As web developers, we have to deal with non-technical people, or people that just don’t have the same knowledge-set we have. They see a score in the Orange or Red and freak-out. And we have to deal with that freak-out. After Five years, I have a strategy to handle a stakeholder that cares about the number above anything else: I run multiple tests.
Multiple Tests
When you run multiple tests on Pagespeed insights, you will see a variance in scores. On some sites, I see a variance as high as 20 points! If I have a manager or a stakeholder that as adamant about the pagespeed insights score of their site, I have them set next to me, and I then run the site through Pagespeed Insights 10 times in 10 minutes. They will see a variance in the score, like I said, of up to 20 points.
Their reaction is always the same: “This thing is a piece of junk and the number is arbitrary”. Not exactly what I want their reaction to be, but if it gets them to drop the argument about Pagespeed Insights, all the better for me.

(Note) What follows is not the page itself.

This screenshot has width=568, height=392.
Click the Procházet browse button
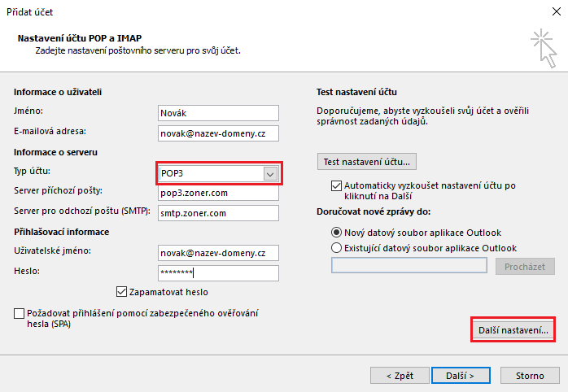[525, 267]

Click on the Throttling Tooltip
Show then the download speed being used to calculate these wacky speeds. Then show them the mobile speed statistics for North America. The reaction is always the same. “Why is Google measuring pagespeed for a phone that doesn’t exist anymore?”
Why indeed.
Threaten to take away functionality
If your site has videos, javascript animations, functionality, API calls, your site will not score well on Pagespeed Insights. There is no way around it. If your stakeholder cares so much about score, make it clear: I can make a page that scores in the 90’s, but you won’t have all that nice functionality anymore. It’s one or the other.
Show them Google can’t even Pass!
Put YouTube.com into Pagespeed Insights. It says ‘FAILED’. Really, just do that. This ends the arguments the best way.